And we're back!!!!! Time to break for coffee?

Coffee Break's restarting, and so are our Gospel Bible Studies. If it's true that Jesus' ministry lasted three years, I guess we shouldn't worry that we've only just reached the end of the Sermon on the Mount. We could take three years to follow the journey and feel those years well spent. Anyway, here are the questions we'll spend our time looking at this week:


(24) A Slight Digression on Notes and Translations

We ended last time at the end of the Sermon on the Mount (in Matthew 7), which is also the Sermon on the Plain (Luke 6), with segments from the sermons in Jerusalem too (Luke 12).

1.       When you were in school, do you remember taking notes during lectures? What did your notes look like—neat compositions in straight lines down the page? Tangles of interconnected points with spiderwebbed arrows between them? Keynotes in bubbles connected by slant lines of text?

2.       What about when you tried to organize your thoughts later: What did your notes look like then?

3.       What do you think Matthew’s notes would have looked like?

a.       What about Luke’s when he interviewed those who knew Jesus?

b.      What about John’s as he planned out his gospel?

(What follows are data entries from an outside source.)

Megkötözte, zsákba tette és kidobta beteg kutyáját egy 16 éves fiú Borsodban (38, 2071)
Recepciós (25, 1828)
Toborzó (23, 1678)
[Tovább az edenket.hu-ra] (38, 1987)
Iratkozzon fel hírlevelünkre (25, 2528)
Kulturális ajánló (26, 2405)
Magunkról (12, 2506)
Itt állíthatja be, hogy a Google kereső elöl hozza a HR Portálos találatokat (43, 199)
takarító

c.       Do your notes always look the same, or do you take notes differently in different circumstances?

Does this help shed light on how the gospels end up being so “same, but different” when we read them?

4.       When you imagine Jesus delivering a sermon, what kind of setting comes to mind?

5.       Do you think the disciples took notes? All of them? Some of them? Or the listeners (the people Luke might have interviewed later)?

6.       Do you think Jesus preached from notes?

7.       Do you take notes on sermons in church? Why or why not?

Even if Jesus didn’t preach from notes, he preached from a very deep knowledge of the Old Testament, which leads to questions of our many “same, but different” translations…

8.       Do you think Jesus quoted the Bible when he preached? (Read Matthew 5:17-18, 21-22, 27-28, 38-39)

9.       Do you think Jesus quoted a favorite translation of the Bible?

10.   What happens when we make one translation the only one we’ll accept? Why might it be good to have and use several translations? (And what was the equivalent in Jesus’ day?)

Do you remember John’s reference to “the first sign that Jesus did”? We’re moving on to the second sign next week, so read Luke 7:1-9, Matthew 8:5-13 and John 4:46-54.

1.       What similarities do you notice? (Most scholars believe these describe the same event)

2.       What differences do you notice?

3.       Can you describe John’s first sign (the Wedding Feast at Cana) and his second sign (healing of the nobleman’s son) in one sentence each?

a.       What stands out to you as the most significant fact in the story of the feast and this story of healing?